(Extracted records)
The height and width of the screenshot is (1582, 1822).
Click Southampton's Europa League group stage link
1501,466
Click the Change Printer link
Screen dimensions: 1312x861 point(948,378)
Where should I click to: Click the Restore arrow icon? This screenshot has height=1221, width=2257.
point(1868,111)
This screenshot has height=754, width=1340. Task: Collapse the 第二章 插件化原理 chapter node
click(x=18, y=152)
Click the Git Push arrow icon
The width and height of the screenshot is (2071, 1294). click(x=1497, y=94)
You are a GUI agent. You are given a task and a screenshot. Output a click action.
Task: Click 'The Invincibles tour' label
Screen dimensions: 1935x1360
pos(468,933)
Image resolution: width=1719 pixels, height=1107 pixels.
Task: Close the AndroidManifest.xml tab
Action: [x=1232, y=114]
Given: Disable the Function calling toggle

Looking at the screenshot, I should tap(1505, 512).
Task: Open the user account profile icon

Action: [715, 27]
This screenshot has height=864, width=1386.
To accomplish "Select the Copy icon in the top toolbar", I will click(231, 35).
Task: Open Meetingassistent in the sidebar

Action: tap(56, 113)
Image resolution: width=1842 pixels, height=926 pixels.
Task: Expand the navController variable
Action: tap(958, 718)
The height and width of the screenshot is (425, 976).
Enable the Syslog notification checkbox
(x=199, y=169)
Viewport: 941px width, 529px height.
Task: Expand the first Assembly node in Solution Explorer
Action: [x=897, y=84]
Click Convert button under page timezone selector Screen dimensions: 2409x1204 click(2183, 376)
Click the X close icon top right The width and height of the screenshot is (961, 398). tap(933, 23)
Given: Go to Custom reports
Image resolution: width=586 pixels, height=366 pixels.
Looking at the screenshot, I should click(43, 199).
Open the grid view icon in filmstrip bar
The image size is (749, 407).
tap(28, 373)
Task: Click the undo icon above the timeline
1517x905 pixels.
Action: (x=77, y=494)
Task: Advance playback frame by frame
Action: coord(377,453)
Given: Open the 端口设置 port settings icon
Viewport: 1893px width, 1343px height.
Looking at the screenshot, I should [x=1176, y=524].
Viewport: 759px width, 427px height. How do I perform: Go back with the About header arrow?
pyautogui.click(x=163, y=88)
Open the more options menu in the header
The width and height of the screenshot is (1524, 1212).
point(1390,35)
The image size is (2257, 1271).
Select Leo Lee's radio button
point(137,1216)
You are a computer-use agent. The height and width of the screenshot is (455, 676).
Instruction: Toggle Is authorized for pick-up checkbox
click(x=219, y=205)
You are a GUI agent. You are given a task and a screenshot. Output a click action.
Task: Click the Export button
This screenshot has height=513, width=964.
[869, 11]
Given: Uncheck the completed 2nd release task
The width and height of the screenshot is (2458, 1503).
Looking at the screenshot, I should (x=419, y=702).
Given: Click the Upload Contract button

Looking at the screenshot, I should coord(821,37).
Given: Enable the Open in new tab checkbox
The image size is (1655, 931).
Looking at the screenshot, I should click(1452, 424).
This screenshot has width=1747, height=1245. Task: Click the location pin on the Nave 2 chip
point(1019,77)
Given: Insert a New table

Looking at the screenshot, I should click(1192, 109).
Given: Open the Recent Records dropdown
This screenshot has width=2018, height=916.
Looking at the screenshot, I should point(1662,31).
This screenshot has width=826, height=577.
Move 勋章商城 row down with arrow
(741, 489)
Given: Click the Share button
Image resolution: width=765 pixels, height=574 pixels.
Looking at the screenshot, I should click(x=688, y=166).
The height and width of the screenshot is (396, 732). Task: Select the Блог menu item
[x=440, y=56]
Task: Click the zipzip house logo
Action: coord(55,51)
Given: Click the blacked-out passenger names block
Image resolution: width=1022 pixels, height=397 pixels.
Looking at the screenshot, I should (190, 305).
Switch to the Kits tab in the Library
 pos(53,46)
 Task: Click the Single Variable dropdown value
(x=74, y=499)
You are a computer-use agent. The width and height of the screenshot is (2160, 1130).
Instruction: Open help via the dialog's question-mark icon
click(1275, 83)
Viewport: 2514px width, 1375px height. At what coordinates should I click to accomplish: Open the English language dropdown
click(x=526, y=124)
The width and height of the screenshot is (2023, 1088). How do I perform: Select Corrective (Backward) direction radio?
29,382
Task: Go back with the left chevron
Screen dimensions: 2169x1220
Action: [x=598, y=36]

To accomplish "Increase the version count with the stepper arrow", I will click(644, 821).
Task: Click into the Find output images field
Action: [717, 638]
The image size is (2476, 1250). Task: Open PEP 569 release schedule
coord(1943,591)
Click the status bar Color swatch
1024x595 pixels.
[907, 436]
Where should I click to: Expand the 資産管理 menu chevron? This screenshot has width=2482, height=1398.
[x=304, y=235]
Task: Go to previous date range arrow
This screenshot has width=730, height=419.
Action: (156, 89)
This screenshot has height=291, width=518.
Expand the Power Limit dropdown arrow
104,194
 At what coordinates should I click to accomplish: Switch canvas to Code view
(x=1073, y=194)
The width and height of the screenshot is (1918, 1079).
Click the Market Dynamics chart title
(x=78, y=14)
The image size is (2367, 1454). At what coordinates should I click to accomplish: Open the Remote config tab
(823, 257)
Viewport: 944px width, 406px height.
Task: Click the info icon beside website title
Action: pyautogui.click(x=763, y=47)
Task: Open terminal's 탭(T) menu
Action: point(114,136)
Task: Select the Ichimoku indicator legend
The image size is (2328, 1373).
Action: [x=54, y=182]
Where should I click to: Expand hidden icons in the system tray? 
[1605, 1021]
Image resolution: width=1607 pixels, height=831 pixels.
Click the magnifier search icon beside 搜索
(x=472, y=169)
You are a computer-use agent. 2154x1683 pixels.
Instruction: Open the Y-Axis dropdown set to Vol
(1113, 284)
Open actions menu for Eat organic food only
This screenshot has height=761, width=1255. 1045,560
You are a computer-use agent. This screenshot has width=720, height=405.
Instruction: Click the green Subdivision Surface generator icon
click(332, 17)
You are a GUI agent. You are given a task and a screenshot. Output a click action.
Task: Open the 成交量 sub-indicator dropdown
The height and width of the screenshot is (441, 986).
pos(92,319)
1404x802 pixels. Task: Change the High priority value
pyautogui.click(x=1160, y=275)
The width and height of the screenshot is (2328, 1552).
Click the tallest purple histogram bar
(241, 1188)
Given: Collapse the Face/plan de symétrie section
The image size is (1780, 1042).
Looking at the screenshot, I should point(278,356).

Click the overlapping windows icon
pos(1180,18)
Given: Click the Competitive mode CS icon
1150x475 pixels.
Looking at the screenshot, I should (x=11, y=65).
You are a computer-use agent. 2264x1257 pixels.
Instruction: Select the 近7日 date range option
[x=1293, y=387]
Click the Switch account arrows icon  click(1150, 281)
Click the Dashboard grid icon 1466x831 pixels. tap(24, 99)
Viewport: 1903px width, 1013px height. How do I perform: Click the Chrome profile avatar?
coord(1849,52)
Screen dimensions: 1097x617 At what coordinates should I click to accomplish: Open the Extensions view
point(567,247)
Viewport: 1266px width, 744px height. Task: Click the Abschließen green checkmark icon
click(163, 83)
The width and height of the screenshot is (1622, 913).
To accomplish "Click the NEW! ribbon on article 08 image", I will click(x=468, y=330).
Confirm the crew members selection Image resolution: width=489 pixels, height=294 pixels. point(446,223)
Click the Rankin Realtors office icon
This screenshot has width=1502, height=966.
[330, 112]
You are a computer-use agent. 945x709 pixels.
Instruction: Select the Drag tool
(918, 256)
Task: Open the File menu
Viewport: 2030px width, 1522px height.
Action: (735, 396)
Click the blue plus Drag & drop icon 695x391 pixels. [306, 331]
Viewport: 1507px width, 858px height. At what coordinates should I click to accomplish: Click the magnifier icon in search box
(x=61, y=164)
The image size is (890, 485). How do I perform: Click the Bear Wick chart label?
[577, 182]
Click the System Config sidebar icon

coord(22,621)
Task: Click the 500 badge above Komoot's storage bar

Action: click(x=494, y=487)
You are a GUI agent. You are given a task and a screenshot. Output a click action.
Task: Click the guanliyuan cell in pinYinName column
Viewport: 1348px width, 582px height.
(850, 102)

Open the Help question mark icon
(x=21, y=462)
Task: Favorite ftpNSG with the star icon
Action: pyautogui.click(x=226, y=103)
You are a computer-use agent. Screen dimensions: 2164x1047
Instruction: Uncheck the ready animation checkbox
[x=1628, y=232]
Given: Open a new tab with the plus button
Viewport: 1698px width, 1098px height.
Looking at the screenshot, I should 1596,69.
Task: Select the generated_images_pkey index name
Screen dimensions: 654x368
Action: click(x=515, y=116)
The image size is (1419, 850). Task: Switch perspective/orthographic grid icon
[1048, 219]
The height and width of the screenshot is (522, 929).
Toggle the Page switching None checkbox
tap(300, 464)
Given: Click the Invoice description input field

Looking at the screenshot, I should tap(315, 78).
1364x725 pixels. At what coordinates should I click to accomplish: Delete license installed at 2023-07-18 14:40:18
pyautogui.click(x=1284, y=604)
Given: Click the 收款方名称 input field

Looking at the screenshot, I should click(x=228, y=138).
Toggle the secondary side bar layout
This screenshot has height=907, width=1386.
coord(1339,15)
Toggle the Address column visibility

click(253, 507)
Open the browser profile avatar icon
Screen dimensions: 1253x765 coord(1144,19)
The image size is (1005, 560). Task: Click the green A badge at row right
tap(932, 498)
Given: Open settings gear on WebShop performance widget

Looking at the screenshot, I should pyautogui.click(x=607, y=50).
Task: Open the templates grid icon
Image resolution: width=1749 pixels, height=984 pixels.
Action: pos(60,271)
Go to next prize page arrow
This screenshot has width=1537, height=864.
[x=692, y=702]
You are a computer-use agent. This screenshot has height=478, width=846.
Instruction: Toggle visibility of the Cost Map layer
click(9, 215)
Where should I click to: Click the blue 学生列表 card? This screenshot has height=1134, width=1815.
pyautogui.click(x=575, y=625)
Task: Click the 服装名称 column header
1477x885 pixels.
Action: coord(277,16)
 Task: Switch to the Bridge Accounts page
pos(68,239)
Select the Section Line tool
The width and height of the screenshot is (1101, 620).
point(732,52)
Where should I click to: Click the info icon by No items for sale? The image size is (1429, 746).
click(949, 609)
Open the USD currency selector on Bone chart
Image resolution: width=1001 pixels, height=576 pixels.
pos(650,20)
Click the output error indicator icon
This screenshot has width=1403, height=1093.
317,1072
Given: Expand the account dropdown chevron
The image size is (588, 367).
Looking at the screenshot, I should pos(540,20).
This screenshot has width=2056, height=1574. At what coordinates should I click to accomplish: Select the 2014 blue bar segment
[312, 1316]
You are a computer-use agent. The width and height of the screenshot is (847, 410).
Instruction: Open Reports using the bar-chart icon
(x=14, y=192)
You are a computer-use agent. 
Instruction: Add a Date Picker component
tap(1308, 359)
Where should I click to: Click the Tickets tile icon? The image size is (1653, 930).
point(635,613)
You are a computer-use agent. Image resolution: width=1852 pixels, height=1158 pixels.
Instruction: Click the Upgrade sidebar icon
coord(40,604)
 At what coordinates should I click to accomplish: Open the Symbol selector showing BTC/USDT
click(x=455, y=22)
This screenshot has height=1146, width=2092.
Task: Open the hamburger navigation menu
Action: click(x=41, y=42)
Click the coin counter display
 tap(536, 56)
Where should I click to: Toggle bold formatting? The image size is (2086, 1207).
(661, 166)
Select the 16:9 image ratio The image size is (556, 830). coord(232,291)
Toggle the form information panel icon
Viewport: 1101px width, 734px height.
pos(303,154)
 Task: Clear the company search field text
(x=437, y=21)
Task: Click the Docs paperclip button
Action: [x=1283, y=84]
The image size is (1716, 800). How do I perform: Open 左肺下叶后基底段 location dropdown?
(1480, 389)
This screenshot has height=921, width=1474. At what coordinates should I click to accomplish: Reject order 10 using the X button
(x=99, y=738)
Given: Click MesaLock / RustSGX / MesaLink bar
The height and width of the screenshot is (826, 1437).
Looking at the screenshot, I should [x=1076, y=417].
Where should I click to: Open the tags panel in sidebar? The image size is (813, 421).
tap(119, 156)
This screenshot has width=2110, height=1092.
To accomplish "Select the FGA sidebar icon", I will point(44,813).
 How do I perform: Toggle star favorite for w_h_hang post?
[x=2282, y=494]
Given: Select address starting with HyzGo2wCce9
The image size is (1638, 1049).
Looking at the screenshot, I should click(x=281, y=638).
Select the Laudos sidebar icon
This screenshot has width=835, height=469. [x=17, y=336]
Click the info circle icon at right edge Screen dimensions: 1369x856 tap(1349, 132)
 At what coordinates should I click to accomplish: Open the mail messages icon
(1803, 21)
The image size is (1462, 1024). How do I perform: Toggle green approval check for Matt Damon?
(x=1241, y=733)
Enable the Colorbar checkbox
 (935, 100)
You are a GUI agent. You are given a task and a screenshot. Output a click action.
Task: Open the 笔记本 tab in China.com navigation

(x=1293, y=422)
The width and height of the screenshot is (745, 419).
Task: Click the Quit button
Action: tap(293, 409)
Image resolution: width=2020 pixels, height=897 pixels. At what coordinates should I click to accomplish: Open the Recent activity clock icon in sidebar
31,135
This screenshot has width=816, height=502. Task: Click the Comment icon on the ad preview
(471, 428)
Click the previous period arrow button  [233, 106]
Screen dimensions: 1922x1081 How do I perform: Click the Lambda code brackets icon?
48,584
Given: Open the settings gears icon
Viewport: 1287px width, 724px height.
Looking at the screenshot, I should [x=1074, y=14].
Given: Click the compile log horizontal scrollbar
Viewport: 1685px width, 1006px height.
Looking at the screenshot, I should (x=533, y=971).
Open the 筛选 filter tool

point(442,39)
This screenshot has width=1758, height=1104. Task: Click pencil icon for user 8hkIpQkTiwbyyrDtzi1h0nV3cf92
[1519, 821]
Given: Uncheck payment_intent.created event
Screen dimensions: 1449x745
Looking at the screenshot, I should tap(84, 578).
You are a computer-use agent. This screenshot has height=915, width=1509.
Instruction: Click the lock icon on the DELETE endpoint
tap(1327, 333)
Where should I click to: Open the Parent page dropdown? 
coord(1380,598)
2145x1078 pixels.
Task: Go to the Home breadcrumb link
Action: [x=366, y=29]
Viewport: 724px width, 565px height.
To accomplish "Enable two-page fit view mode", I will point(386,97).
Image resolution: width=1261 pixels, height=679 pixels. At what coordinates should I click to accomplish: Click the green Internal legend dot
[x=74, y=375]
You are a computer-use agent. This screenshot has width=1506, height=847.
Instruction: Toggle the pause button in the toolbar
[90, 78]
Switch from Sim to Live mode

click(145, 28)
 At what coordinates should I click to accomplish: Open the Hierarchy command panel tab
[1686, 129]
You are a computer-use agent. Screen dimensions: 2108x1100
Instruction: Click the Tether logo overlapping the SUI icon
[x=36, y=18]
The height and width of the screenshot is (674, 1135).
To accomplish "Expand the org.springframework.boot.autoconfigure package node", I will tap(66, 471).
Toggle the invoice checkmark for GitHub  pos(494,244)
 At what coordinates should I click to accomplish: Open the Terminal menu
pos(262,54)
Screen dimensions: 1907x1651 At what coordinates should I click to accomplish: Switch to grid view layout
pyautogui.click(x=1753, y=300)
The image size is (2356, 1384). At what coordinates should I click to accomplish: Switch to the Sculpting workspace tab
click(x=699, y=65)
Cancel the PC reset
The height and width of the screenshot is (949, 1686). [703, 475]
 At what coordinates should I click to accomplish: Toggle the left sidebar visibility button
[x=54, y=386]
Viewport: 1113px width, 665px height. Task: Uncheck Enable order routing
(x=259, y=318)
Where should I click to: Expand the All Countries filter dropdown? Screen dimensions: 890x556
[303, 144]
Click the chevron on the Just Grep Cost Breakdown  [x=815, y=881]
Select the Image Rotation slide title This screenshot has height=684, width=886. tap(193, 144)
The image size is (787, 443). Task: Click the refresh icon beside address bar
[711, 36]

WHAT TO DO = If a line in the entries contains the word "plus", copy that line out.

RESPONSE =
Click the blue plus Drag & drop icon 695x391 pixels. [306, 331]
Given: Open a new tab with the plus button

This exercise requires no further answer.